NICE will now lose its power to decide whether drugs and treatments offer value for money. Instead decisions will be made by local GPs, to the delight of the big drug companies.
While big pharma profits seem set to increase, the primary care trust cuts are spreading to trust level.
In Stoke on Trent the University Hospital of North Staffordshire (UHNS), which hit national headlines back in 2006 when it was one of the first to announce big job losses as it wrestled with a huge deficit, is facing a £22m deficit by March. It is staring down the barrel of drastic new cuts which trust bosses warn will “distress” local people.
UHNS’s plight is similar to many front-line trusts hung out to dry by primary care trusts attempting to solve their financial problems by simply refusing to pay for hospital treatment of local people, even where no alternative community-based services to reduce the pressure on A&E have been put in place.
Trusts are left treating thousands of patients more than they are paid for.
UHNS bosses are warning this can’t go on, especially since the trust must also find another £12m in “efficiency savings” to pay for the refurbishment of wards and departments in preparation for the opening of a new PFI-funded £400m hospital in 2012, which will immediately soak up 10 per cent of its budget.
Around the country acute and mental health trusts are facing the same problems.
NHS Lincolnshire is seeking to cut £54m over three years, Doncaster £51m, Bradford £50m, Sheffield £100m. Plymouth’s Derriford Hospital Trust is £7m behind target in its quest for £27m savings this year – and slashing pay for temporary nursing staff.

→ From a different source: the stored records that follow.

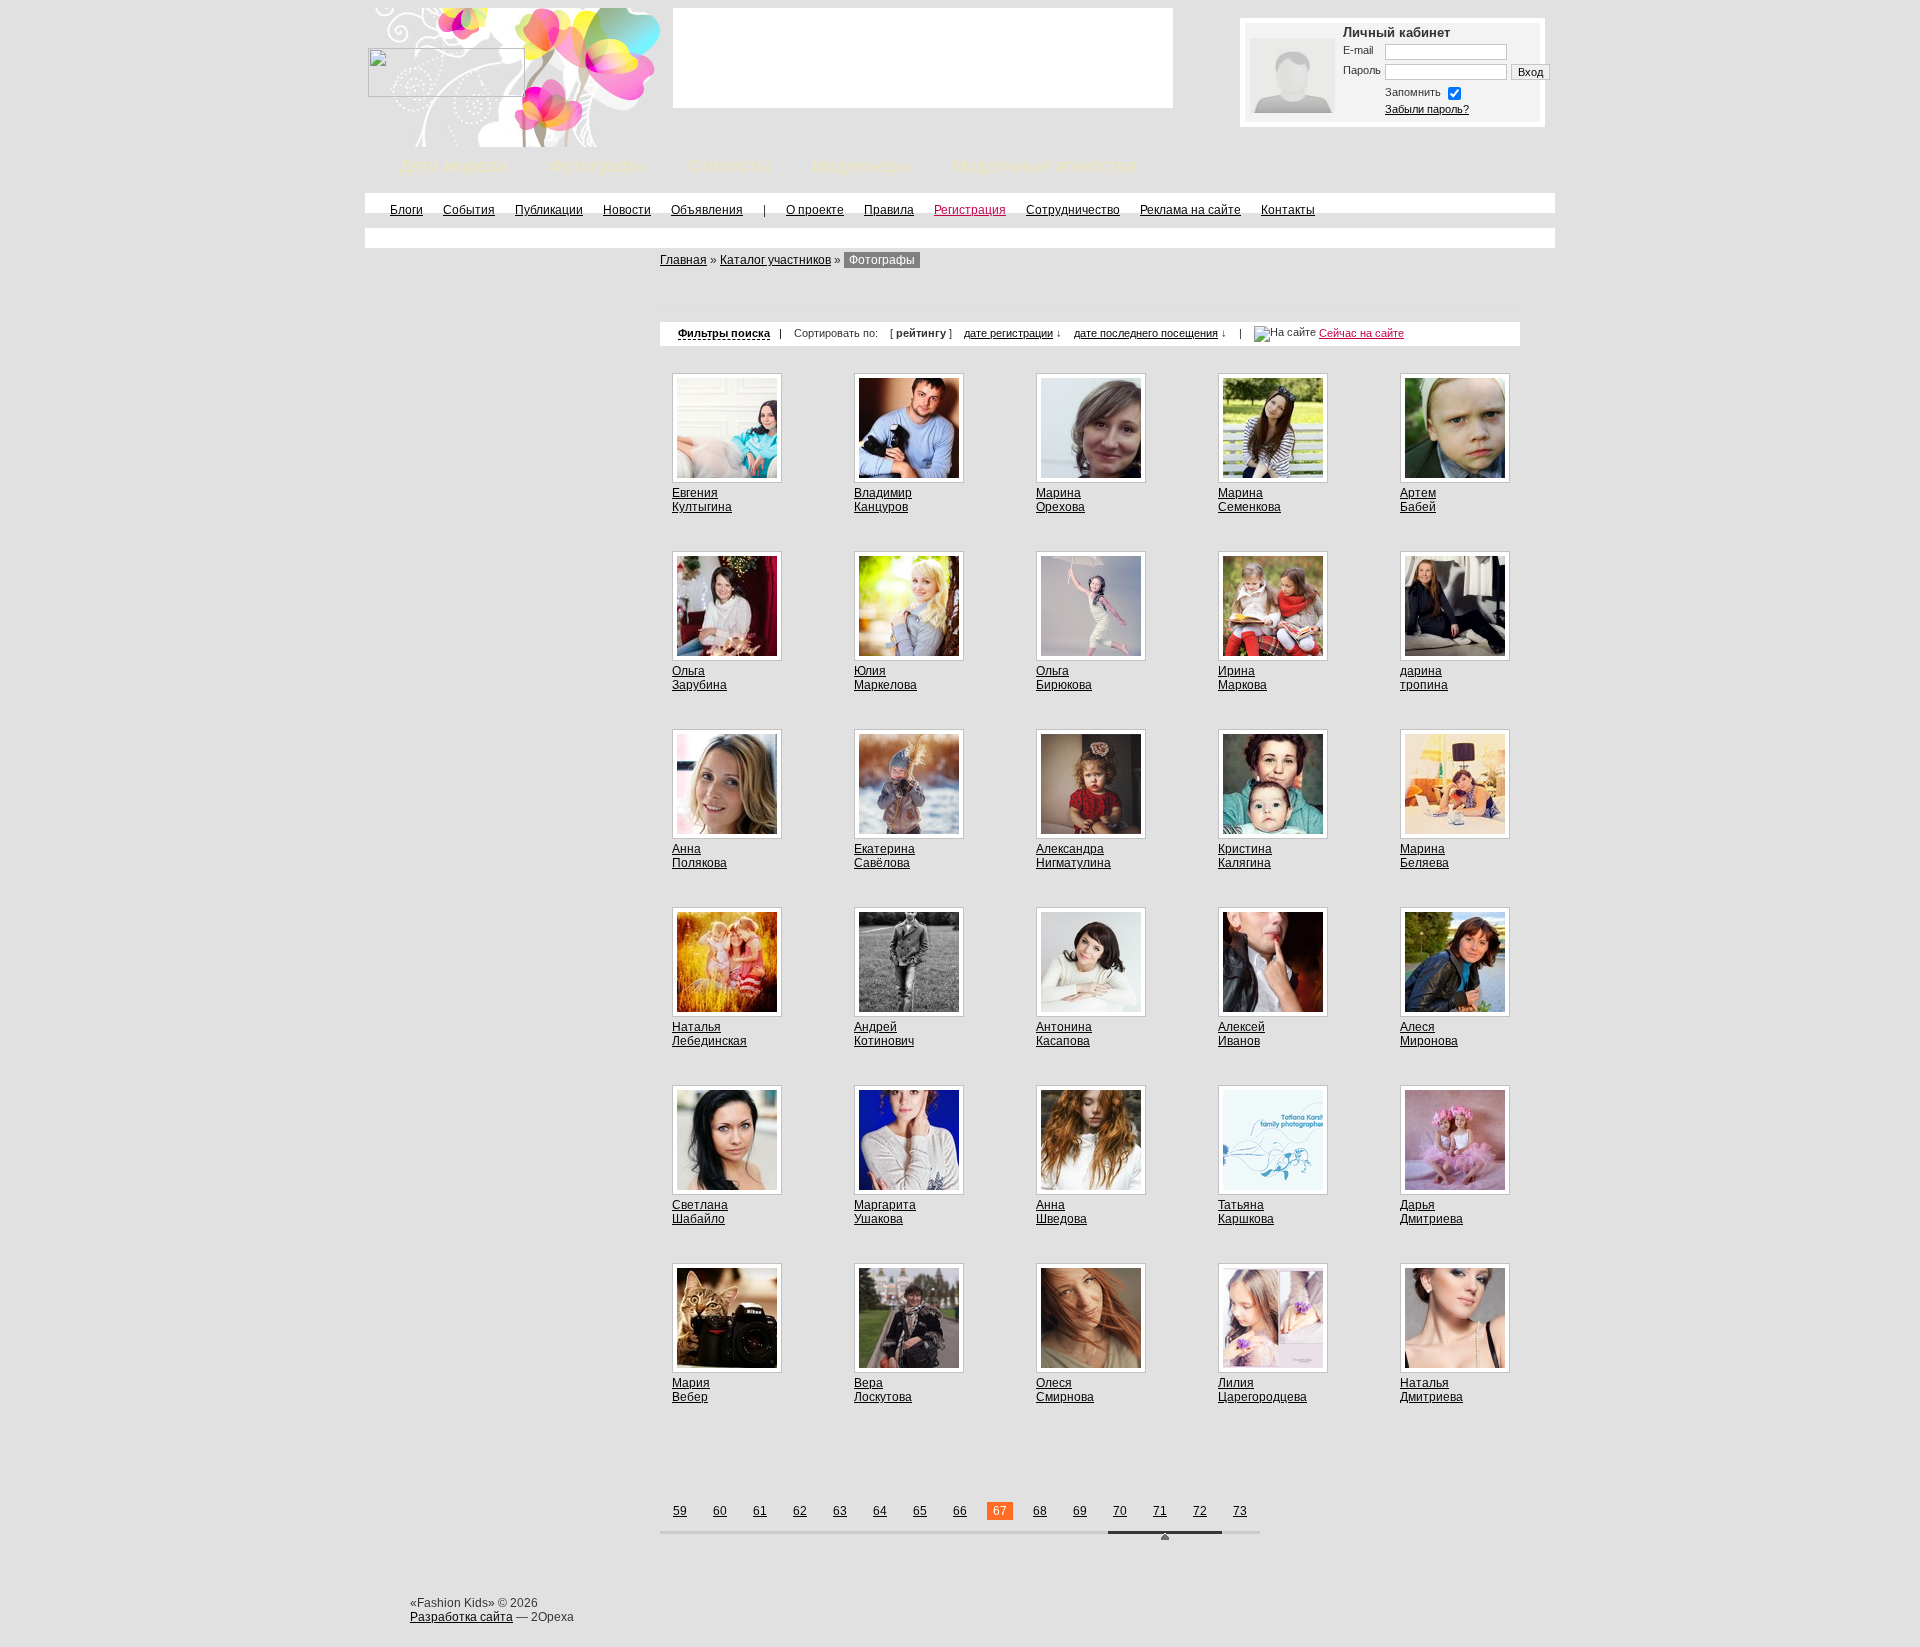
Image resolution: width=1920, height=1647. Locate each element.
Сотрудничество (1073, 210)
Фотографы (597, 166)
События (469, 210)
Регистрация (970, 210)
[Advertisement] (923, 58)
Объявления (707, 210)
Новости (627, 210)
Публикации (549, 210)
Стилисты (729, 166)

Add to this the massive financial blow that has just been struck against specialist children’s hospitals, which face a massive cut in the premium they are paid above the standard paediatric tariff – from 75 per cent extra to just 25 per cent – slashing £70m from these hospitals.
What is it that Lansley and the Tories have got against children?
Couple these cuts with the dynamic towards privatisation at the centre of Lansley’s white paper, which is being speeded up regardless of all the criticism and opposition, and it’s clear we are set for more than a miserable winter. The very fabric of the NHS and its values are being undermined.
And while NHS managers revive some of the cynical manoeuvres and techniques of the 1980s and the Con-Dem government drives through a reactionary programme that makes Thatcher look like a social worker, there is sadly no sign yet that either the Labour leadership or the health unions have revived the tradition of militant resistance that challenged Thatcher and fought each NHS cutback.
Labour has been near-invisible in opposition to cuts and the white paper, while the unions have yet to crank up the national campaign that is so desperately needed to defend jobs, pay and the country’s most popular public service. Time is short. Let’s press for serious action.